The Swimmers

Julie Otsuka's The Swimmers is a metaphor-heavy read. The entire first half details the dread felt by pool-goers when a small crack appears at the bottom of Lap 4. The second half is a detailed, punchy account of a woman's struggle with dementia.


Unlike other "literary" novels, The Swimmers doesn't try to be sneaky with its metaphors. Cracks spread; activities become harder and, suddenly, not possible at all. Regrets ("Should I have swam more laps every day? Should I have done sudoku more often?") become a way to absorb blame. Disagreements ("He always swims too fast. He never complimented me enough.") shrink.
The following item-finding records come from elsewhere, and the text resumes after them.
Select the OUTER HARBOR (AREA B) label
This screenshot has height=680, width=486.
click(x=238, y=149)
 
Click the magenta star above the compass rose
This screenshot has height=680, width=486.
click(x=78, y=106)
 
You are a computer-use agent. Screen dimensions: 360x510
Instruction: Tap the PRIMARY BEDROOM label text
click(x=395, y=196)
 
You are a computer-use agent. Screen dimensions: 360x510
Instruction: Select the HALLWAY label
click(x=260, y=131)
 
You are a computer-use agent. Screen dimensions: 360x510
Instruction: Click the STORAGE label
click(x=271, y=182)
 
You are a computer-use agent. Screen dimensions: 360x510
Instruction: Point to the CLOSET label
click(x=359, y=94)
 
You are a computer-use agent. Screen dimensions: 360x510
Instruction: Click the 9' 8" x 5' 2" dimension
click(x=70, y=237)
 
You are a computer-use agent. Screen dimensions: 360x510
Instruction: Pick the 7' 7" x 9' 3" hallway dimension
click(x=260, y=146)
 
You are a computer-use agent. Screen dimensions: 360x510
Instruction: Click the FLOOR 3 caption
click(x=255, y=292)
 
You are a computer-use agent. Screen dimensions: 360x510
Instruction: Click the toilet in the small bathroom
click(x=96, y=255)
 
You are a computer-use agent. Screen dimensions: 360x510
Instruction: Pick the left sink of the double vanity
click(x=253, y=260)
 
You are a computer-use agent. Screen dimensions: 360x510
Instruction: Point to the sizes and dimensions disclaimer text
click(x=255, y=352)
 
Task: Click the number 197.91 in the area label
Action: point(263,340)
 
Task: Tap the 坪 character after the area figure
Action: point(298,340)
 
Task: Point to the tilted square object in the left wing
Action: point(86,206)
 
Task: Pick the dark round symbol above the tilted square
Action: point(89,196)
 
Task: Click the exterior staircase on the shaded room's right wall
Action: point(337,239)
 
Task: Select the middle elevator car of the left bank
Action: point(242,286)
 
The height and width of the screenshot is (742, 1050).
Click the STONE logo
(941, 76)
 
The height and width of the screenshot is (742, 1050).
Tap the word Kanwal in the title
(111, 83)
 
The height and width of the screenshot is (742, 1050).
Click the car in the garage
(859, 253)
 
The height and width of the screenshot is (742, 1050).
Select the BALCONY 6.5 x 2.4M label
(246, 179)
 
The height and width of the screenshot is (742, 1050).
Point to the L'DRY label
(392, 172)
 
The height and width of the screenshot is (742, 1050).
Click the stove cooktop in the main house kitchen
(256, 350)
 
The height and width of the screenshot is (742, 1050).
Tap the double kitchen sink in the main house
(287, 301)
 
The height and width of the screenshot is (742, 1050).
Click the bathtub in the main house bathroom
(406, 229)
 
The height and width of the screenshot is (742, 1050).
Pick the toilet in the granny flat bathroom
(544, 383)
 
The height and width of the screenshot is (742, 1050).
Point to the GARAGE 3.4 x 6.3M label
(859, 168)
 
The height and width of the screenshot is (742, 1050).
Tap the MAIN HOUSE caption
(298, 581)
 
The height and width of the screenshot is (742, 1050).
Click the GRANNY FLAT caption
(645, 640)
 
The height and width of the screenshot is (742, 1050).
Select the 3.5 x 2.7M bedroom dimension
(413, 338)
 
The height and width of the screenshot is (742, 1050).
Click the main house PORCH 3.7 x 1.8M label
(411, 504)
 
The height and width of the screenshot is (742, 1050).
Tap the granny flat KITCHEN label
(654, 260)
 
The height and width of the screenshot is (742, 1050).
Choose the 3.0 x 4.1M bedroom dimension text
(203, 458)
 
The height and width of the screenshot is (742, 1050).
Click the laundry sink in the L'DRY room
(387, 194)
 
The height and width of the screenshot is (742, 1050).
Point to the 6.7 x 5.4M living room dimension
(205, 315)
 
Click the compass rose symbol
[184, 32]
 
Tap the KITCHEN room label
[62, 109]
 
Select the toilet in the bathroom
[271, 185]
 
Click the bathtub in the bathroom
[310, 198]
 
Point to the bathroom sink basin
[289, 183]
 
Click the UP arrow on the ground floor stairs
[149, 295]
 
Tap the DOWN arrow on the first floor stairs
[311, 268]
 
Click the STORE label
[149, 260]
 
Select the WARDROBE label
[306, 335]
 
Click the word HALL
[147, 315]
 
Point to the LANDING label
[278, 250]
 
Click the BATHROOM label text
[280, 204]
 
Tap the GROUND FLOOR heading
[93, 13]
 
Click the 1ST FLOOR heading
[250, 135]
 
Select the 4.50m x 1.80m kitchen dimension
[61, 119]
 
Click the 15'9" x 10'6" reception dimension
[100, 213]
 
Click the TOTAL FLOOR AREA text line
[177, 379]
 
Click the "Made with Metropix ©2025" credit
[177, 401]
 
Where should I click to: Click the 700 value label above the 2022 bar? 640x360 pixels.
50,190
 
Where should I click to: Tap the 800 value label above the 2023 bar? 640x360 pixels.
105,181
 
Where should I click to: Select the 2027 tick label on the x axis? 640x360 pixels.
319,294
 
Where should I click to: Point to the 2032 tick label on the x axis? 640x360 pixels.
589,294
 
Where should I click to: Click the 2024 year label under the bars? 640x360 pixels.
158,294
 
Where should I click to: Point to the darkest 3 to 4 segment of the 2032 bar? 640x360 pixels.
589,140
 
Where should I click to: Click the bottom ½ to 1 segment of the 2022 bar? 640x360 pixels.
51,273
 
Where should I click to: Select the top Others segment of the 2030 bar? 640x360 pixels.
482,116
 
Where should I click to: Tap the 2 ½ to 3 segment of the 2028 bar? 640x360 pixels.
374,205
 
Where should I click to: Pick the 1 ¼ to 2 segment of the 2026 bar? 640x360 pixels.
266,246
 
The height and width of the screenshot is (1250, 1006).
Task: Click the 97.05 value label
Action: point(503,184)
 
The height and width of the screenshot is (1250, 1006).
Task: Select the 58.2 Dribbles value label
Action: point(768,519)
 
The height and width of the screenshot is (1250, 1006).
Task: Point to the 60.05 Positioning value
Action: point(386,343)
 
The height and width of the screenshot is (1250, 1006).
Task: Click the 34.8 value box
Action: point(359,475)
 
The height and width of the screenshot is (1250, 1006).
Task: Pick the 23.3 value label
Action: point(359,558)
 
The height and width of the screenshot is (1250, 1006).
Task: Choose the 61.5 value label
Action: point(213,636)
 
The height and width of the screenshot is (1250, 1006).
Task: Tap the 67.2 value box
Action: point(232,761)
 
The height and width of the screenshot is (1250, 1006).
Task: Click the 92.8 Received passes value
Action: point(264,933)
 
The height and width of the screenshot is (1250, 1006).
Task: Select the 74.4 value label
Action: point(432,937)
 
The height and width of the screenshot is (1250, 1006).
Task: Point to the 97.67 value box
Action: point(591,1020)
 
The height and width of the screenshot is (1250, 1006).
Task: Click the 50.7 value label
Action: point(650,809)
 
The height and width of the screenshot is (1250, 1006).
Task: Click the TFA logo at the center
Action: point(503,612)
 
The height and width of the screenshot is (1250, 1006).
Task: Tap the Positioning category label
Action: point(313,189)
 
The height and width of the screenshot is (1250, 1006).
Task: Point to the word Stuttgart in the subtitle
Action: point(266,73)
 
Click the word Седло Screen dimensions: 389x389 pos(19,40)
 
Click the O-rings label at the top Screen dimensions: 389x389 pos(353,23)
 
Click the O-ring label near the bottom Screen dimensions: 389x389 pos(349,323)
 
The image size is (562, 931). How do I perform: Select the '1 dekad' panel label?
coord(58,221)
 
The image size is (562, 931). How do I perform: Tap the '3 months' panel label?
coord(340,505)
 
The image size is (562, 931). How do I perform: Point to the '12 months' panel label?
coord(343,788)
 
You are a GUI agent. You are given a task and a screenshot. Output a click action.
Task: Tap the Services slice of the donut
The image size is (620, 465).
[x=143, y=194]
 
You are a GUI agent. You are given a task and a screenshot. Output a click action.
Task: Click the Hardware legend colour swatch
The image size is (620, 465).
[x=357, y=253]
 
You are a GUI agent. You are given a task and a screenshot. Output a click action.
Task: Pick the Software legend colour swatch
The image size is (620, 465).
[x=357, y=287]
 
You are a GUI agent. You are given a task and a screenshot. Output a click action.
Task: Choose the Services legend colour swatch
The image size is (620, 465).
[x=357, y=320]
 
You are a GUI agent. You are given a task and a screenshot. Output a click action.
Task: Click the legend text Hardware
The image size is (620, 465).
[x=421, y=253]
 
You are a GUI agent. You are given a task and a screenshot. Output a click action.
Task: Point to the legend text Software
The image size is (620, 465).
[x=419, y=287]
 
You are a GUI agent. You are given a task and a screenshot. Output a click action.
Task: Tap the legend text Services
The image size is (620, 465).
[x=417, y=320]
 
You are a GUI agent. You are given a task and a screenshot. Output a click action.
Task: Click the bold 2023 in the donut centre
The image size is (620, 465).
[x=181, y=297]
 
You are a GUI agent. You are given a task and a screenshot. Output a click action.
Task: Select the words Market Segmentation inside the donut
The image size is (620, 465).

What was interesting about this read for me, though, is I found myself applying the crack in the pool to my own situation. I'm cast off from home, unable to return to Kyiv until (if?) peace returns.


I remember being frustrated in my literary analysis class in college because people would try to argue which methodology was superior. Historical context? The author's intent? Feminist/race theory? It seemed obvious to me: each reader brings his own experience and interpretation to art. The Swimmers is not, objectively, about the war in Ukraine, or the plight of refugees. It's just not. But that's how the story spoke to me, from where I'm at, and I'll treasure the book as a vessel of my emotions and toils because of that.


I really think the book is worth reading, even if you haven't lost someone to dementia or lost your home. But we're all going through something, and that's the point of stories: to escape, yes, but also to process our own story through a different lens.